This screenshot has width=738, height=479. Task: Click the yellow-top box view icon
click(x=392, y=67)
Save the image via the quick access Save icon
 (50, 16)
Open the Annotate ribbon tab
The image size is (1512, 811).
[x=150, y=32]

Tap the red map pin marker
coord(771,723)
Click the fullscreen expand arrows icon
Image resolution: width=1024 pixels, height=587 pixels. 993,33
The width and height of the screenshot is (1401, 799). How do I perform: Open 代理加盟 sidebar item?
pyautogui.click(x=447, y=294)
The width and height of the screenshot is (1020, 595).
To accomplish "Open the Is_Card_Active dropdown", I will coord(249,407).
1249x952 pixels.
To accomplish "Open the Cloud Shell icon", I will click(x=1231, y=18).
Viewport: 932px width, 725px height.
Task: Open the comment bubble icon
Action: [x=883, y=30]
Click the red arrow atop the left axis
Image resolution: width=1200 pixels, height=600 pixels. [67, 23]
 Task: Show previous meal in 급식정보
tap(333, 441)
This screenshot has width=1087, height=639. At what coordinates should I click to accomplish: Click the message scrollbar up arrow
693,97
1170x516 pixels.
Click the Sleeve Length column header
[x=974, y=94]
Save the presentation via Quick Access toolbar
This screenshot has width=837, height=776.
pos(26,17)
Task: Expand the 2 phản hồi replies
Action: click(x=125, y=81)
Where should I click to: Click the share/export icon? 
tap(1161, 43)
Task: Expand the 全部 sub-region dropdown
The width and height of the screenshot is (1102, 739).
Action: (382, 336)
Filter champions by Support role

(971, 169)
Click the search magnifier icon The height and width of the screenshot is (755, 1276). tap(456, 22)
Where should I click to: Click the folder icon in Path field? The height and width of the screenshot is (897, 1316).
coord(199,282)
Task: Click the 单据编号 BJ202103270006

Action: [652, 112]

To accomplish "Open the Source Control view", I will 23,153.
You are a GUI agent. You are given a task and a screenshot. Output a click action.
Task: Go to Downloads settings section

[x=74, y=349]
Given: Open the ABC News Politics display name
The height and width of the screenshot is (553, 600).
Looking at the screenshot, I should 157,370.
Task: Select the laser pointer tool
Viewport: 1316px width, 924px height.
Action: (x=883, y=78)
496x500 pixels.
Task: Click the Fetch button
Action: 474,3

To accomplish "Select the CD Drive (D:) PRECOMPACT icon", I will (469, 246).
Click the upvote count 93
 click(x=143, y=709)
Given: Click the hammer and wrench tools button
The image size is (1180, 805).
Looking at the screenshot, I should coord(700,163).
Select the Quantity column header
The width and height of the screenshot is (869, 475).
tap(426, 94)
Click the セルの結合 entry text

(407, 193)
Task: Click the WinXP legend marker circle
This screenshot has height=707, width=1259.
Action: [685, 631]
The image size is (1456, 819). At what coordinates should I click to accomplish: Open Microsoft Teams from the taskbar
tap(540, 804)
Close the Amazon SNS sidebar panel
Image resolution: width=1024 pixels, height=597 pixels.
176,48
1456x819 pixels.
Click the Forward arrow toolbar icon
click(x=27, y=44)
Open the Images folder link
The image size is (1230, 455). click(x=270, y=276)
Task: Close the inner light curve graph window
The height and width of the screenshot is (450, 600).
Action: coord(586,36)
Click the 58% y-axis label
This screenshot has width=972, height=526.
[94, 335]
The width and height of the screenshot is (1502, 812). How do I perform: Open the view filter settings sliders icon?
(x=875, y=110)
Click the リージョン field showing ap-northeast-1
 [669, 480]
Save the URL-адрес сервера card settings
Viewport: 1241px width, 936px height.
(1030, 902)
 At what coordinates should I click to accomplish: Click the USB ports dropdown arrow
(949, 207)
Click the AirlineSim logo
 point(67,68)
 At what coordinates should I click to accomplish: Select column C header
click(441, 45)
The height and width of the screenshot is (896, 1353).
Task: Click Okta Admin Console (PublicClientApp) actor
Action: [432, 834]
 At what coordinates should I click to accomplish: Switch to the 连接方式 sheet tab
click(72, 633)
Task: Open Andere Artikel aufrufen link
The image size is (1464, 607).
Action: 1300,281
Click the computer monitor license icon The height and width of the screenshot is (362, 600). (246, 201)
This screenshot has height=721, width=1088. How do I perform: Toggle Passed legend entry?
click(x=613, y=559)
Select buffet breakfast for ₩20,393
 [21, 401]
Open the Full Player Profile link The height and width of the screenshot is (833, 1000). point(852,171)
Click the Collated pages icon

#####

# EXERCISE INSTRUCTIONS
Rewrite the stretch of items from the line containing "Save the image via the quick access Save icon" through the line containing "Image resolution: width=1024 pixels, height=587", swapping "red map pin" for "blue map pin" and leaving everything else unchanged.

# RESULT FOR THIS EXERCISE
Save the image via the quick access Save icon
 (50, 16)
Open the Annotate ribbon tab
The image size is (1512, 811).
[x=150, y=32]

Tap the blue map pin marker
coord(771,723)
Click the fullscreen expand arrows icon
Image resolution: width=1024 pixels, height=587 pixels. 993,33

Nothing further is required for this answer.